Building on unique biological insights into cancer, Agios is creating a broad portfolio of first-in-class anticancer drugs targeting cancer metabolism that disrupt the metabolism, growth and survival of cancer cells. Agios’ research capabilities are also well-suited to developing companion diagnostics for each of our products to ensure the right patients are treated with our medicines.
Agios is conducting breakthrough research into multiple cancer metabolism targets. Currently disclosed discovery programs include key cellular targets: IDH1, IDH2 and PKM2.
Groundbreaking research by Agios' scientists (published in the November 22, 2009 journal of Nature) established for the first time that the mutated metabolic gene IDH1 has novel enzyme activity consistent with a cancer-causing gene or oncogene.
This discovery shows that the mutated form of IDH1 produces a metabolite, 2-hydroxyglutarate (2HG), which may contribute to the formation and malignant progression of gliomas (the most common type of brain cancer), as well as other forms of cancer. This discovery appears to reverse the previously held belief that IDH1 did not have an impact on cancer-causing activity. This research also represents one of the first reported cases wherein a metabolic enzyme is shown to play a role in cancer formation, in this case through altered metabolic activity.
More recently, mutations in both IDH1 and a related enzyme IDH2 have been observed in patients with acute myelogenous leukemia (AML).
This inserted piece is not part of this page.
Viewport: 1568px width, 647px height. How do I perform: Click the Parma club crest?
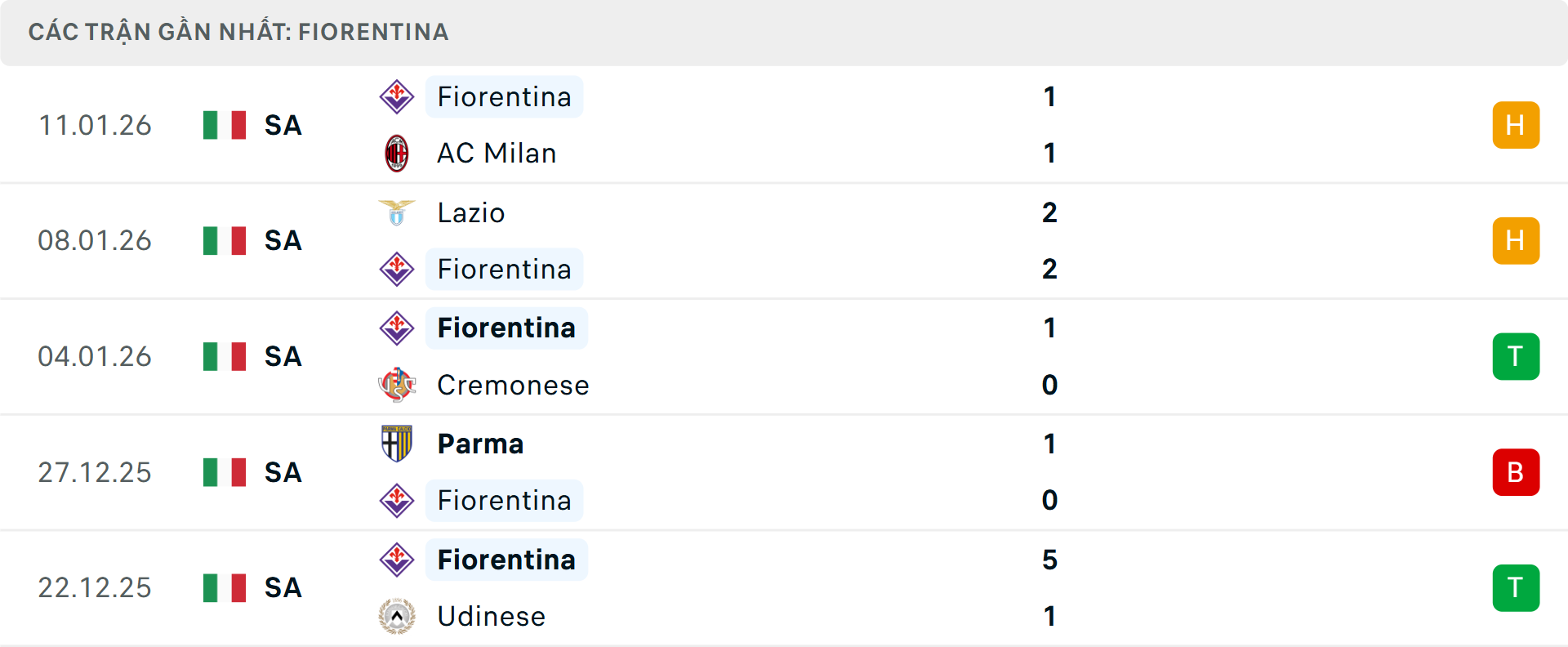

Agios scientists have shown that these mutations also produce high levels of 2HG (published in the Journal of Experimental Medicine).
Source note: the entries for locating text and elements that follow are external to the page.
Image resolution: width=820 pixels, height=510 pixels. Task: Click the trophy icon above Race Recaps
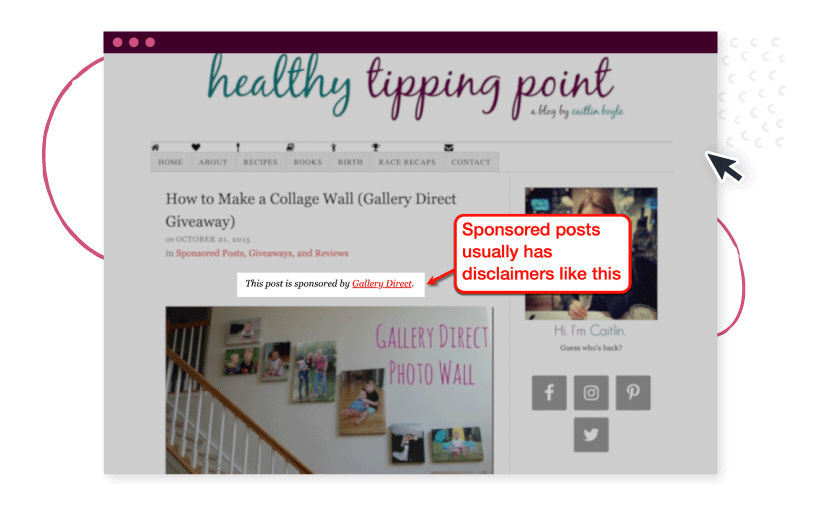(x=375, y=148)
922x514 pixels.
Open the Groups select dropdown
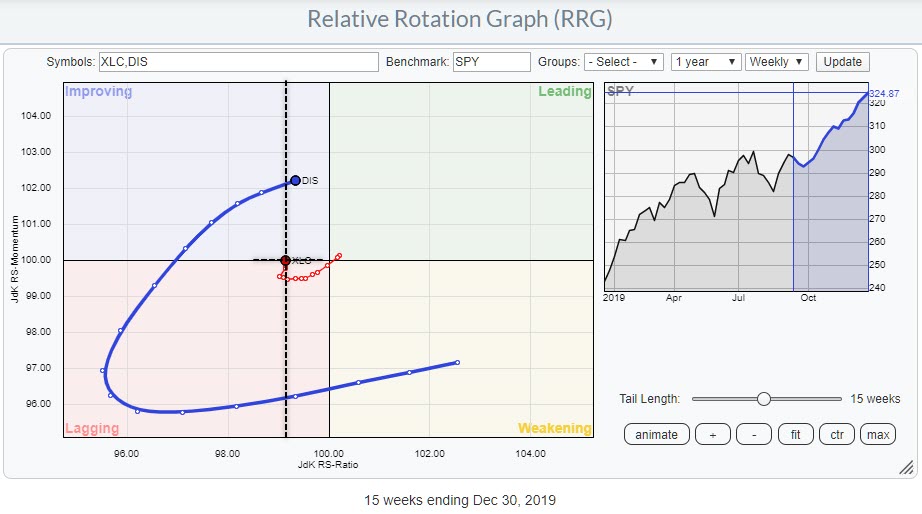click(x=625, y=62)
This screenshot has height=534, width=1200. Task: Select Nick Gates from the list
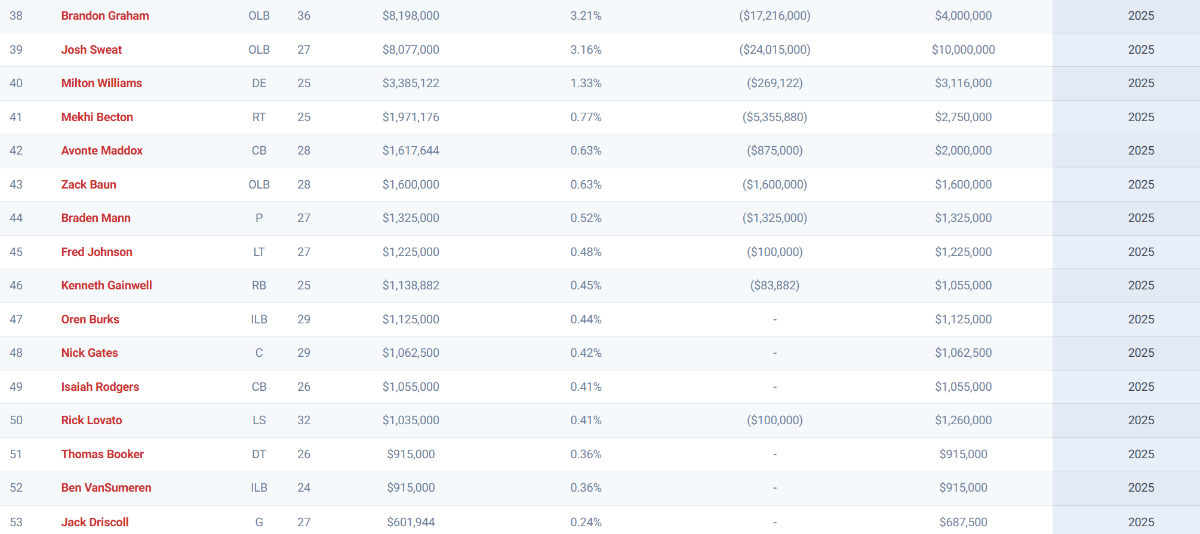[x=89, y=353]
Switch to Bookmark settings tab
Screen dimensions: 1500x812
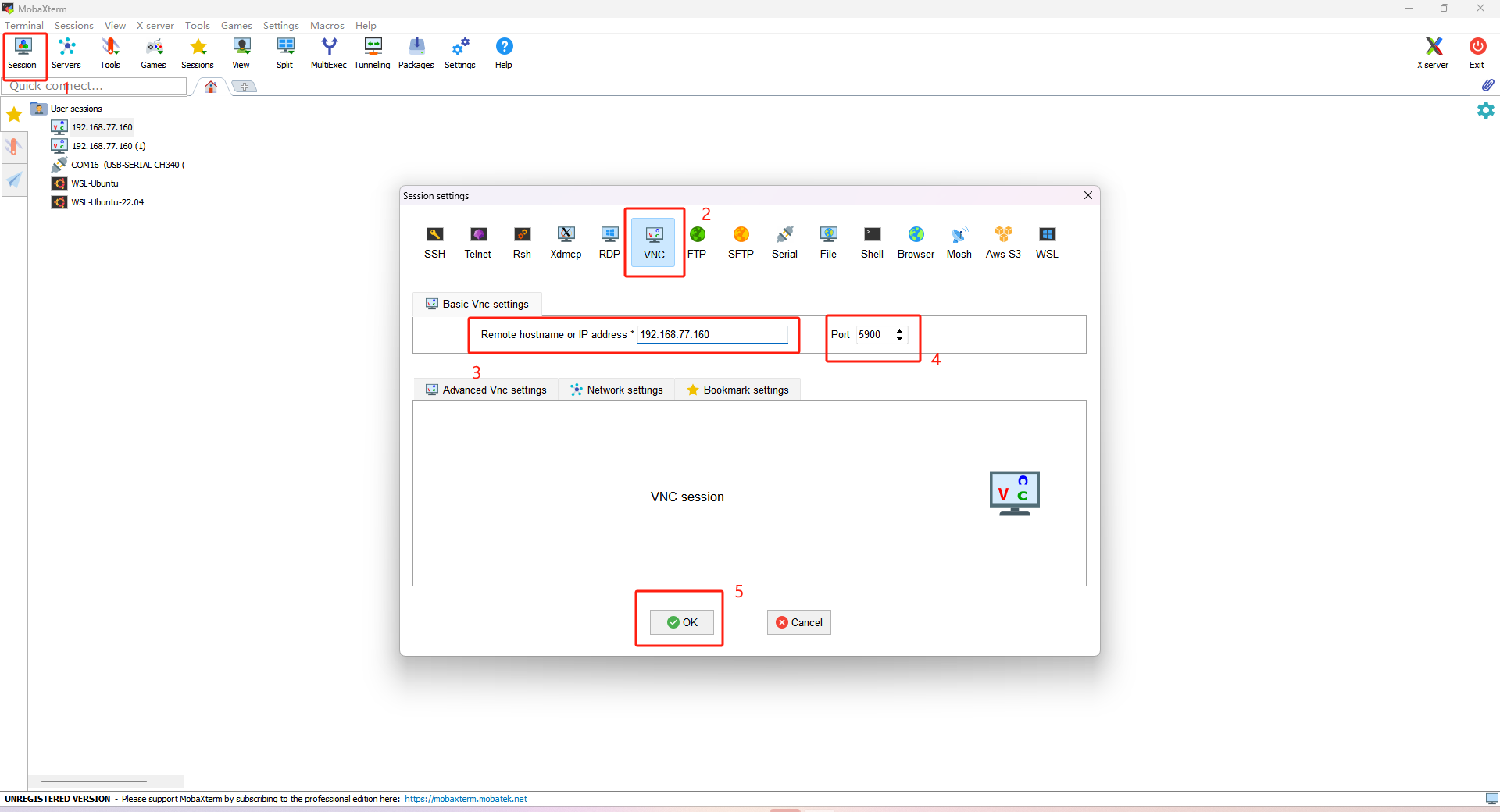738,390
These findings create an opportunity to develop new treatments, targeting the IDH1 and IDH2 metabolic pathways, for brain cancer, AML and other cancers in which IDH1 or IDH2 mutations are present. Agios’ identification of 2HG, an exciting new biomarker, could potentially be used to develop an important new cancer diagnostic.
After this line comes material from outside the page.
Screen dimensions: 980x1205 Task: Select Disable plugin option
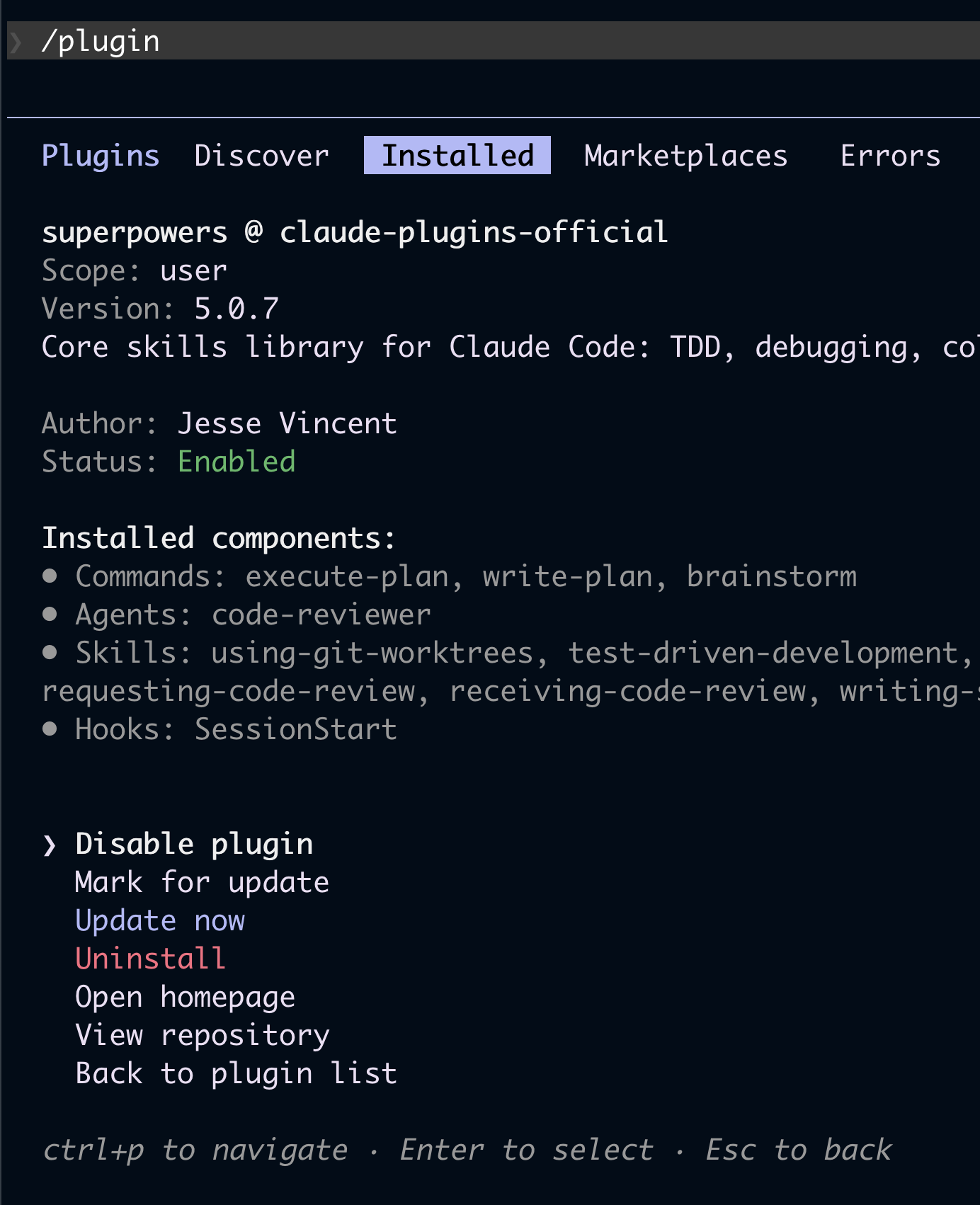[x=194, y=844]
- "Cancer-associated IDH1 mutations produce 2-hydroxyglutarate." Dang et al., Nature, 2009
- "Cancer-associated metabolite 2-hydroxyglutarate accumulates in acute myelogenous leukemia with isocitrate dehydrogenase 1 and 2 mutations." Gross et al., Journal of Experimental Medicine, 2010
- "The Common Feature of Leukemia-Associated IDH1 and IDH2 Mutations Is a Neomorphic Enzyme Activity Converting a-Ketoglutarate to 2-Hydroxyglutarate." Ward et al., Cancer Cell, 2010
Agios' founders published important research (in the March 13, 2008 journal of Nature) showing for the first time that altered metabolic processes drive tumor growth. Previously, scientists believed that metabolic changes were a consequence of the cancer.
This study demonstrated how cancer cells “switch on” the same metabolic enzymes as those found in fetal cells to promote rapid growth, explaining why cancer cells are able to divide and grow more efficiently than normal cells. This research also identified the regulation of the M2 form of pyruvate kinase (PKM2), an enzyme involved in glucose metabolism, as an important mechanism behind this process, providing a target for the development of future cancer therapies.
In November 2011, Agios expanded its focus to developing drugs against targets in inborn errors of metabolism. This effort builds on the same capabilities for studying diseases of cellular metabolism that Agios has pioneered in the field of cancer metabolism. Inborn errors of metabolism are a class of genetic diseases caused by mutations/defects of single metabolic genes. These mutations cause the accumulation of substances that interfere with normal metabolic function of the body’s cells. Current treatment options for these disorders are limited, and Agios believes that targeting the specific metabolic pathways impacted in these disorders will provide a new avenue for developing important new therapeutic options for these patients.